Целых полтора года я капли в рот не брал и даже ни разу не вспомнил про вино. На выпивку не хватало времени, да и желания не было. Служба, учеба и невинные развлечения вроде игры в шахматы не оставляли мне ни одной свободной минуты. Я постепенно проникал в новый мир и предавался этому с такой страстью, что старый мир, где царил Джон Ячменное Зерно, ничем уже не прельщал меня.
Впрочем, я ошибся: все-таки один раз зашел в трактир. Я отправился к Джонни Рейнгольдсу в «Разлуку», чтобы занять у него денег. Вот еще один из ликов Джона Ячменное Зерно. Содержатели кабаков всегда славились добротой. Можно сказать, что в общем они во много раз щедрее, чем так называемые деловые люди. И вот, когда мне нужно было во что бы то ни стало достать десять долларов, а обратиться было не к кому, я пошел к Джонни Рейнгольдсу. Несколько лет уже прошло с тех пор, как я в последний раз заходил в его заведение. Да и в этот раз, когда я зашел попросить у него десять долларов, я не выпил ни одного стакана. И тем не менее Джонни Рейнгольдс дал мне деньги, не потребовав ни процентов, ни залога.

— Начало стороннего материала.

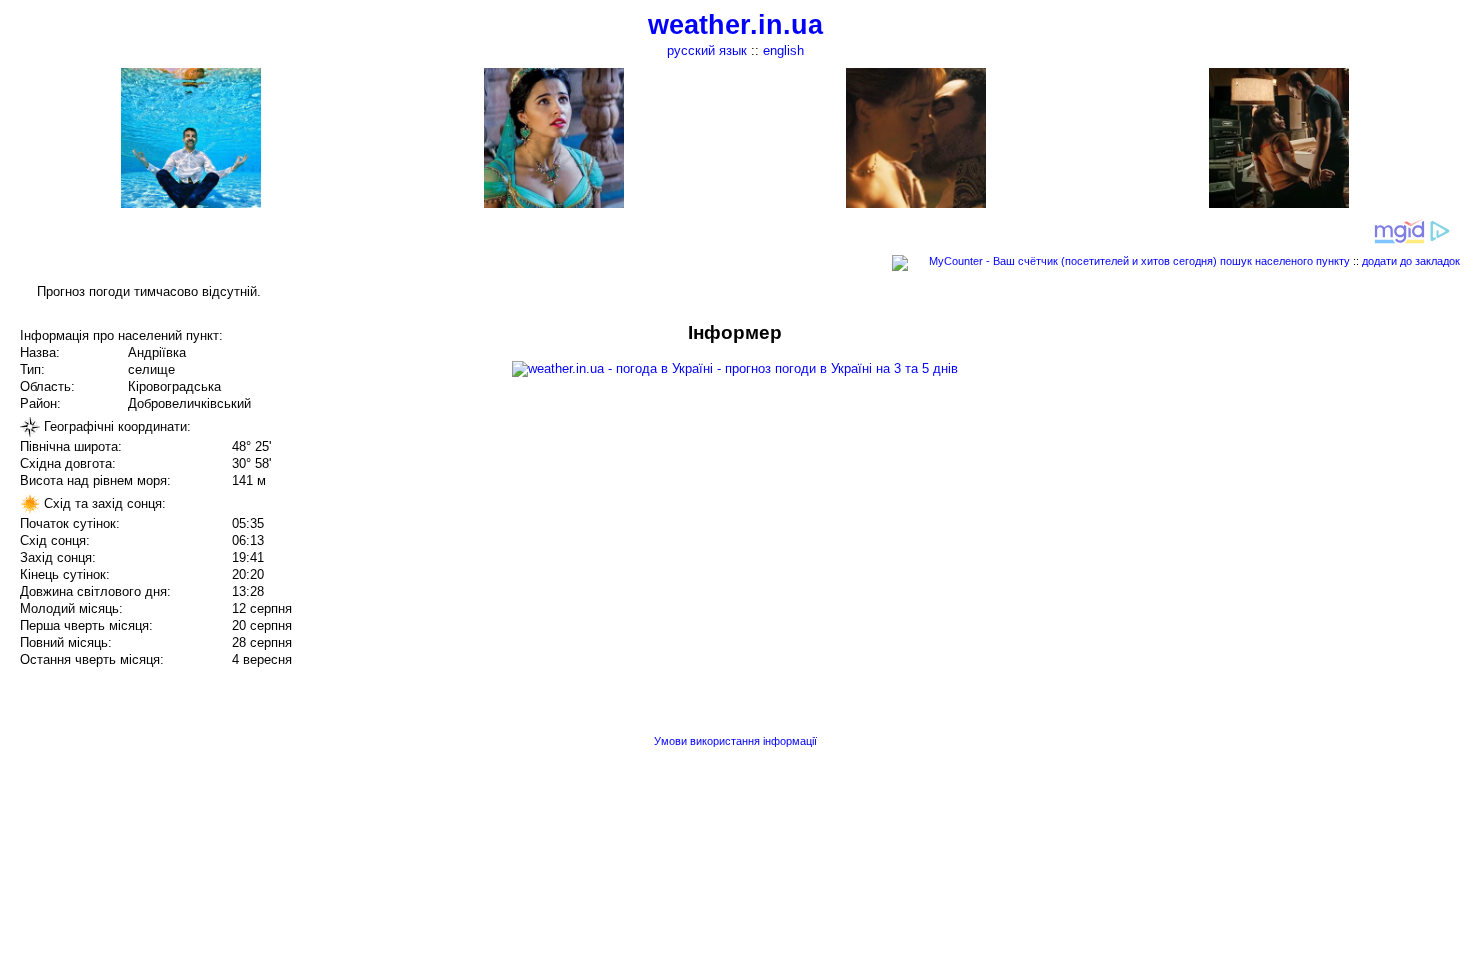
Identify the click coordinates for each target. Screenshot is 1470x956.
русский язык (707, 50)
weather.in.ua (735, 25)
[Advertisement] (1268, 462)
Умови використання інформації (735, 741)
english (783, 50)
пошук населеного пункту (1285, 261)
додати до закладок (1411, 261)
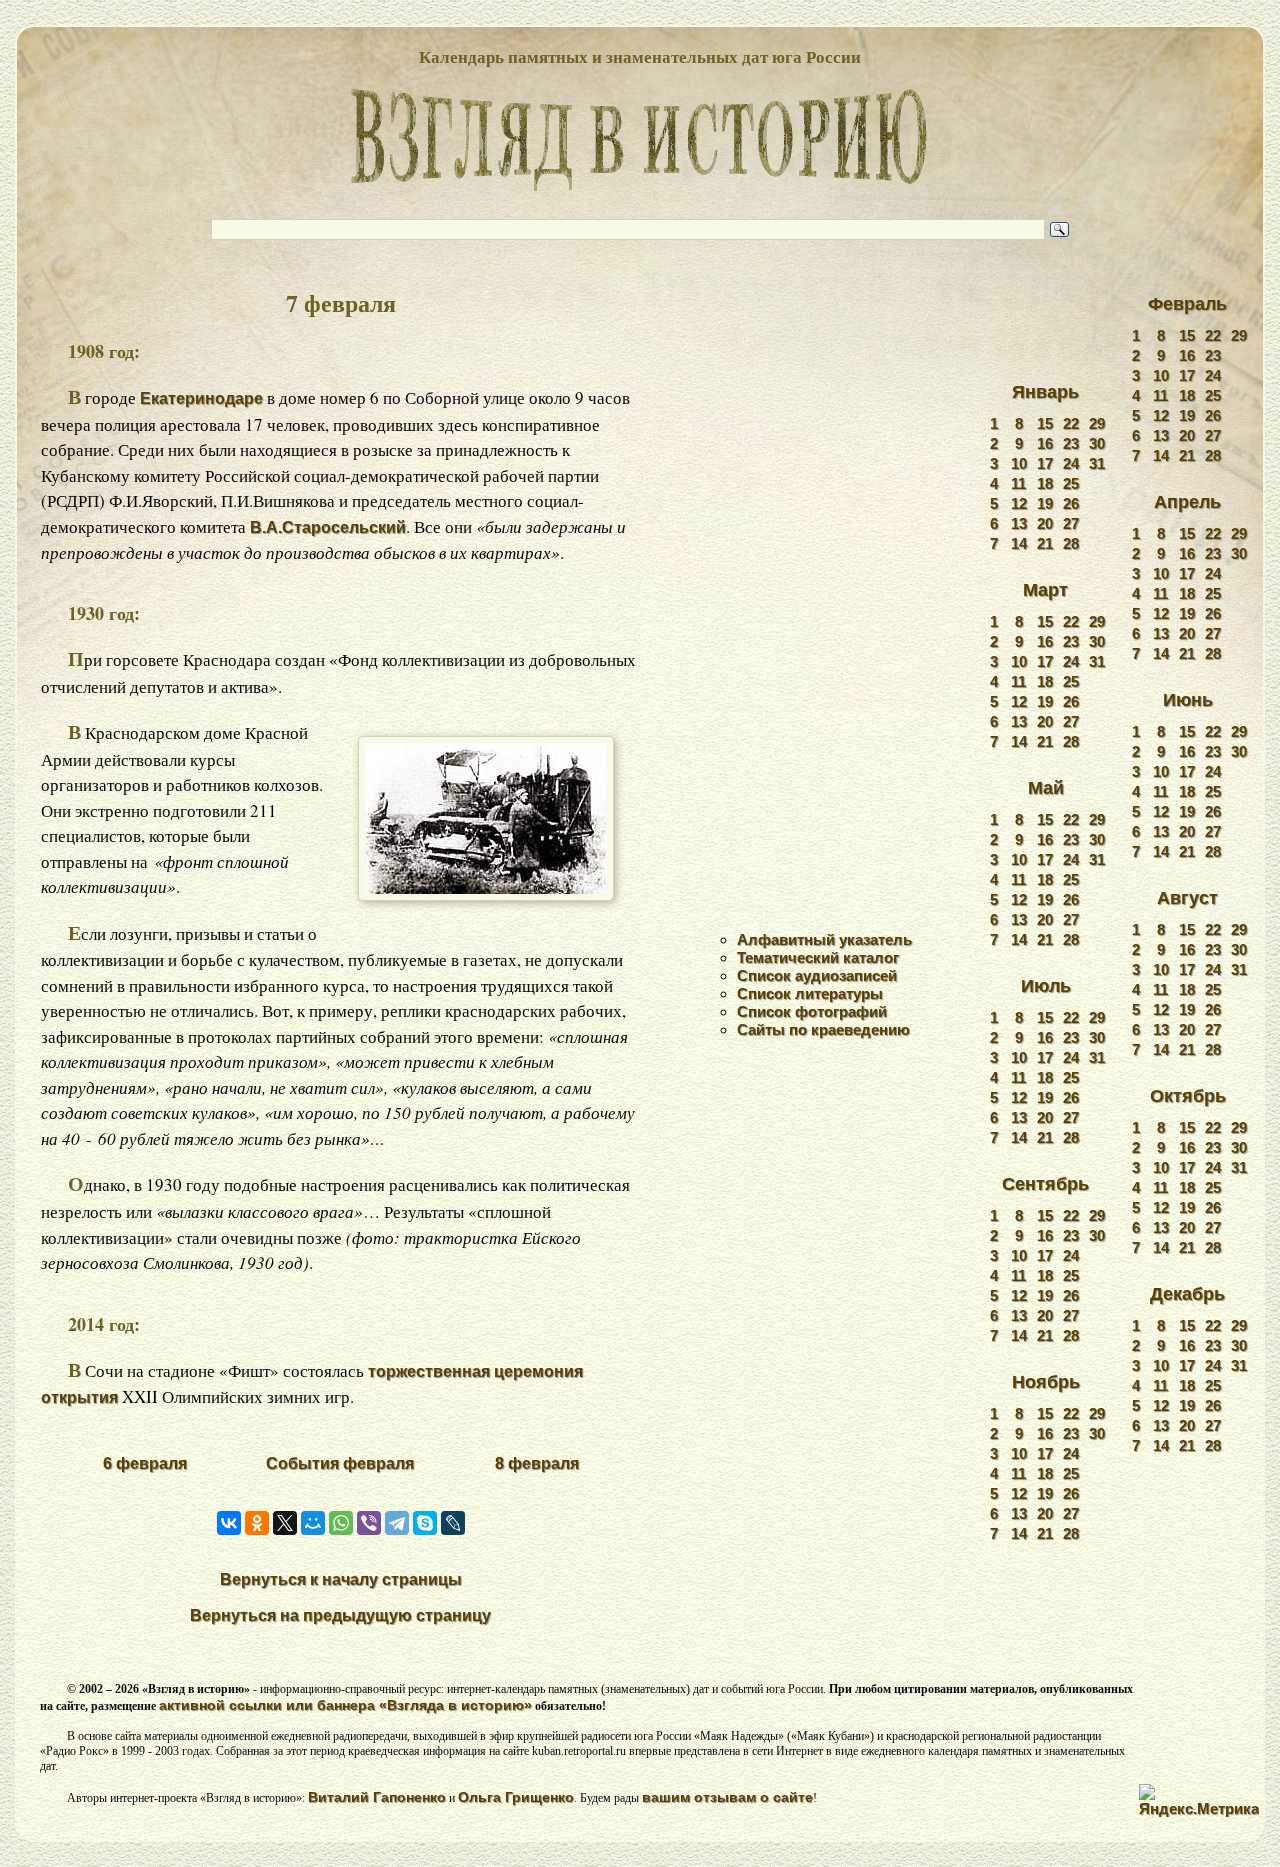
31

Да и после этого, в течение недолгого периода моей борьбы за образование, я не раз заходил к Джонни Рейнгольдсу и занимал у него деньги. Когда я поступил в университет, я взял у него в долг сорок долларов, без залога, без процентов, не истратив у него ни гроша. Но зато — и в этом-то вся суть дела, этого требуют обычай и неписаное правило — много лет спустя, когда я стал человеком состоятельным, я частенько делал крюк, чтобы зайти к Джонни Рейнгольдсу и истратить у него немного денег — как бы проценты за его прежние ссуды. Не подумайте, что Джонни просил об этом или что он этого ожидал. Нет, я поступал так, повинуясь, как я уже говорил, тем неписаным правилам, которые я изучил, когда проходил всю науку Джона Ячменное Зерно. В тяжелую минуту, когда человеку не к кому обратиться за помощью, когда он не может заложить ни малейшей вещицы, на которую согласился бы посмотреть лютый ростовщик, он всегда может пойти к какому-нибудь знакомому кабатчику. Благодарность — черта, свойственная природе человеческой. Когда у такого человека заведутся деньги, можете быть уверены, что часть их попадет за стойку в кассу того, кто пришел ему на помощь. Припоминаю начало моей литературной деятельности, когда небольшие гонорары, которые я зарабатывал, помещая свои рассказы в журналах, присылались мне с поразительной неаккуратностью, доходившей буквально до трагизма. А ведь мне приходилось тогда содержать всю семью, которая все увеличивалась: жену, детей, мать, племянника, а кроме того, мою кормилицу Мамми Дженни и ее старика-мужа, для которых настали тяжелые времена. Было два места, где я мог занять денег: парикмахерская и кабак. Парикмахер брал с меня по пяти процентов в месяц с платой вперед. Другими словами, когда я брал у него в долг сто долларов, он вручал мне только девяносто пять. Остальные пять долларов он удерживал в виде процентов за первый месяц. За второй я платил ему еще пять долларов и так каждый месяц, пока я, наконец, не устроил забастовку моим издателям, выиграл и смог выплатить свой долг.